Fuente and his staff will not regain the trust of the Virginia Tech fanbase. Fans do not directly result in wins and losses, but it’s a real sign that this marriage is doomed for divorce.
Hamilton hasn’t justified his promotion
Justin Hamilton‘s first season as defensive coordinator has been quite awful.
Virginia Tech has consistently looked lost on defense, allowing points in droves. The Hokies have struggled tackling, found themselves out of position several times each game and have ultimately failed to generate defensive stops when necessary.
Hamilton was billed as an up-and-comer of sorts, but his unit has consistently struggled. Their best performance came in the season-opener against NC State, a game in which Hamilton was sitting at home and many of his players were out because of COVID-19.

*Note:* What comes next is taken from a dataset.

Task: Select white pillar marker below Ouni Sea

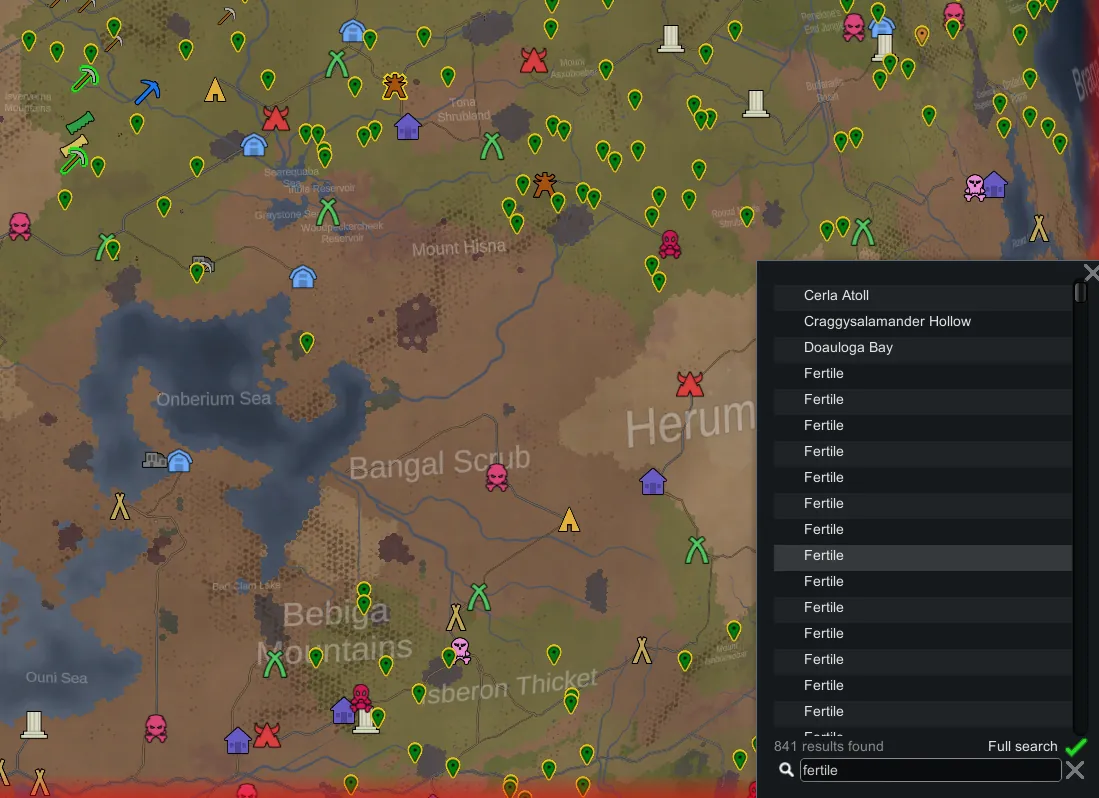Action: tap(34, 724)
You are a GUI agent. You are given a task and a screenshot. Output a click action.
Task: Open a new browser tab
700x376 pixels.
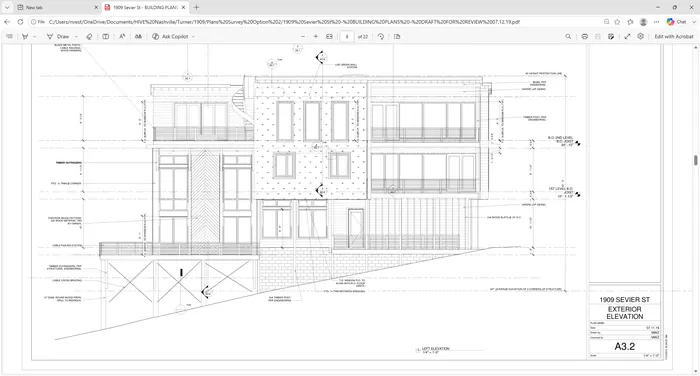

I think it was reasonable to expect Hamilton to take his lumps in Year One, but we have not seen enough signs of hope to justify being patient. Hamilton’s defensive backs have played worse as the season has progressed, his linebackers have played poorly for most of the season and his defensive line has been far too inconsistent.
Hamilton was clearly unprepared for Saturday, as he allowed Liberty’s do-it-all quarterback Malik Willis to complete 20 of his 30 throws for three touchdowns, all the while Willis was running for 108 yards and another score.
After Fuente’s timeout that called back the blocked field goal, Hamilton’s unit played prevent defense with just a handful of seconds left on the clock. Willis fired a quick strike to CJ Yarbrough, putting the Flames in position for Barbir’s game-winning field goal. Hamilton’s defensive call literally gave Liberty a better chance of winning the game.
No time for weeping
Virginia Tech doesn’t have time to lick their wounds and heal from this loss. They host Miami next Saturday.
There is no realistic path for the Hokies to pick up a win in that game. The Hurricanes boast one of the better offenses the Hokies will see all season and their defense has enough talent to bottle up Virginia Tech’s offense. Even if Khalil Herbert returns from his hamstring injury, the Hokies’ goose might be cooked.
After Miami, Virginia Tech travels to Pitt, who picked up a resurgent win over Florida State this weekend. The Hokies then have an open date before back-to-back games against Clemson and Virginia. Both of those teams are trending upward, while the Hokies are spiraling down.